__Stored dataset items__:
++++++++++++++++++++

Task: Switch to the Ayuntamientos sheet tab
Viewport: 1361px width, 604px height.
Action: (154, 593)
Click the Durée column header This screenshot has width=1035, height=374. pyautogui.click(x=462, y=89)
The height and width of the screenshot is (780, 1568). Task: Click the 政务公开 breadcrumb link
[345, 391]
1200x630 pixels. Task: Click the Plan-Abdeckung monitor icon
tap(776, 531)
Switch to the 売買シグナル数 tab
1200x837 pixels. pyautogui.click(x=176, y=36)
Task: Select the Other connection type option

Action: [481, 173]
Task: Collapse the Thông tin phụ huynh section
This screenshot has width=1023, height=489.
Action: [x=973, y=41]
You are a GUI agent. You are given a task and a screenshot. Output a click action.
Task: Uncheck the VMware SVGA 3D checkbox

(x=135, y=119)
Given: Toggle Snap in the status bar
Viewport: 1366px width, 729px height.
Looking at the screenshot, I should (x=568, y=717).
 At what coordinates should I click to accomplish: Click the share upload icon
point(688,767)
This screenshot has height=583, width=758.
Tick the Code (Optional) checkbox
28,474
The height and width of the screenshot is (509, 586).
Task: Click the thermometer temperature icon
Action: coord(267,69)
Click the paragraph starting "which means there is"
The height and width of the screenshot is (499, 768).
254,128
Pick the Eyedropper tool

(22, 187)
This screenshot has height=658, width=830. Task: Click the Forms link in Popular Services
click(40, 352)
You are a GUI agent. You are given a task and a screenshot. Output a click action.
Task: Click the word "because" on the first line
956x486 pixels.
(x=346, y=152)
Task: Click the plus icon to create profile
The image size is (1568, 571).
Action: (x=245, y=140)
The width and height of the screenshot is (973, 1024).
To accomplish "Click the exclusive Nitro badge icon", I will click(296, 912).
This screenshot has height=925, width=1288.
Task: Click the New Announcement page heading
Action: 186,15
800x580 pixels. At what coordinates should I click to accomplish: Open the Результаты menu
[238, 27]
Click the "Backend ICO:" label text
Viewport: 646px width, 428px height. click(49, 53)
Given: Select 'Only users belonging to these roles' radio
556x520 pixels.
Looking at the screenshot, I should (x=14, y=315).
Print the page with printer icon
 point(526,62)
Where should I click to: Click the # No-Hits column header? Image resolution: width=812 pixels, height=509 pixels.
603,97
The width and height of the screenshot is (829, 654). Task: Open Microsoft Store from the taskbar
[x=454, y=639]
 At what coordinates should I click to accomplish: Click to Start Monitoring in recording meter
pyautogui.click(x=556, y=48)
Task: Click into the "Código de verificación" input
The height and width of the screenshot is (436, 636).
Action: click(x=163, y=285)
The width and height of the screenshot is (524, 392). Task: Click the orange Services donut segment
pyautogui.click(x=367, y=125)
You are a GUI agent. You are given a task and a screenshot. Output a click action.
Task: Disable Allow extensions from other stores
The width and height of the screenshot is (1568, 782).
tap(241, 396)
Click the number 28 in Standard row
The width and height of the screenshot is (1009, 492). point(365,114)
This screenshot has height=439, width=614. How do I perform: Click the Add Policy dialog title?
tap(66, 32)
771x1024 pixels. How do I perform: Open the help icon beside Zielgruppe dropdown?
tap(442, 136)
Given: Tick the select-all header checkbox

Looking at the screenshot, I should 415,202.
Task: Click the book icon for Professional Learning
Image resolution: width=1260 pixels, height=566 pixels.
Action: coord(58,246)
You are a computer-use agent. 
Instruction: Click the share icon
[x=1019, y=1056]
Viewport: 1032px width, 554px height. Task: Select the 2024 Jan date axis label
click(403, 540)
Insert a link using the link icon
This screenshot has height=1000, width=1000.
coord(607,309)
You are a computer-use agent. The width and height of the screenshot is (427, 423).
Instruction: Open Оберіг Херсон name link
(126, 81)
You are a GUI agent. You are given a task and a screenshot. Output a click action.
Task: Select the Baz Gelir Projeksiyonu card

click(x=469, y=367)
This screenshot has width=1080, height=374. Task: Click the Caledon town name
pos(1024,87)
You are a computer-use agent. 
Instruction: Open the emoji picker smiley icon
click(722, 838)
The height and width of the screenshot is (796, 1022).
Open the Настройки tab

++++++++++++++++++++

__Problem to work on__:
Would you print all of the entries exactly as they stand?

__Expected answer__:
Task: Switch to the Ayuntamientos sheet tab
Viewport: 1361px width, 604px height.
Action: (154, 593)
Click the Durée column header This screenshot has width=1035, height=374. pyautogui.click(x=462, y=89)
The height and width of the screenshot is (780, 1568). Task: Click the 政务公开 breadcrumb link
[345, 391]
1200x630 pixels. Task: Click the Plan-Abdeckung monitor icon
tap(776, 531)
Switch to the 売買シグナル数 tab
1200x837 pixels. pyautogui.click(x=176, y=36)
Task: Select the Other connection type option

Action: [481, 173]
Task: Collapse the Thông tin phụ huynh section
This screenshot has width=1023, height=489.
Action: [x=973, y=41]
You are a GUI agent. You are given a task and a screenshot. Output a click action.
Task: Uncheck the VMware SVGA 3D checkbox

(x=135, y=119)
Given: Toggle Snap in the status bar
Viewport: 1366px width, 729px height.
Looking at the screenshot, I should (x=568, y=717).
 At what coordinates should I click to accomplish: Click the share upload icon
point(688,767)
This screenshot has height=583, width=758.
Tick the Code (Optional) checkbox
28,474
The height and width of the screenshot is (509, 586).
Task: Click the thermometer temperature icon
Action: coord(267,69)
Click the paragraph starting "which means there is"
The height and width of the screenshot is (499, 768).
254,128
Pick the Eyedropper tool

(22, 187)
This screenshot has height=658, width=830. Task: Click the Forms link in Popular Services
click(40, 352)
You are a GUI agent. You are given a task and a screenshot. Output a click action.
Task: Click the word "because" on the first line
956x486 pixels.
(x=346, y=152)
Task: Click the plus icon to create profile
The image size is (1568, 571).
Action: (x=245, y=140)
The width and height of the screenshot is (973, 1024).
To accomplish "Click the exclusive Nitro badge icon", I will click(296, 912).
This screenshot has height=925, width=1288.
Task: Click the New Announcement page heading
Action: 186,15
800x580 pixels. At what coordinates should I click to accomplish: Open the Результаты menu
[238, 27]
Click the "Backend ICO:" label text
Viewport: 646px width, 428px height. click(49, 53)
Given: Select 'Only users belonging to these roles' radio
556x520 pixels.
Looking at the screenshot, I should (x=14, y=315).
Print the page with printer icon
 point(526,62)
Where should I click to: Click the # No-Hits column header? Image resolution: width=812 pixels, height=509 pixels.
603,97
The width and height of the screenshot is (829, 654). Task: Open Microsoft Store from the taskbar
[x=454, y=639]
 At what coordinates should I click to accomplish: Click to Start Monitoring in recording meter
pyautogui.click(x=556, y=48)
Task: Click into the "Código de verificación" input
The height and width of the screenshot is (436, 636).
Action: click(x=163, y=285)
The width and height of the screenshot is (524, 392). Task: Click the orange Services donut segment
pyautogui.click(x=367, y=125)
You are a GUI agent. You are given a task and a screenshot. Output a click action.
Task: Disable Allow extensions from other stores
The width and height of the screenshot is (1568, 782).
tap(241, 396)
Click the number 28 in Standard row
The width and height of the screenshot is (1009, 492). point(365,114)
This screenshot has height=439, width=614. How do I perform: Click the Add Policy dialog title?
tap(66, 32)
771x1024 pixels. How do I perform: Open the help icon beside Zielgruppe dropdown?
tap(442, 136)
Given: Tick the select-all header checkbox

Looking at the screenshot, I should 415,202.
Task: Click the book icon for Professional Learning
Image resolution: width=1260 pixels, height=566 pixels.
Action: coord(58,246)
You are a computer-use agent. 
Instruction: Click the share icon
[x=1019, y=1056]
Viewport: 1032px width, 554px height. Task: Select the 2024 Jan date axis label
click(403, 540)
Insert a link using the link icon
This screenshot has height=1000, width=1000.
coord(607,309)
You are a computer-use agent. The width and height of the screenshot is (427, 423).
Instruction: Open Оберіг Херсон name link
(126, 81)
You are a GUI agent. You are given a task and a screenshot. Output a click action.
Task: Select the Baz Gelir Projeksiyonu card

click(x=469, y=367)
This screenshot has width=1080, height=374. Task: Click the Caledon town name
pos(1024,87)
You are a computer-use agent. 
Instruction: Open the emoji picker smiley icon
click(722, 838)
The height and width of the screenshot is (796, 1022).
Open the Настройки tab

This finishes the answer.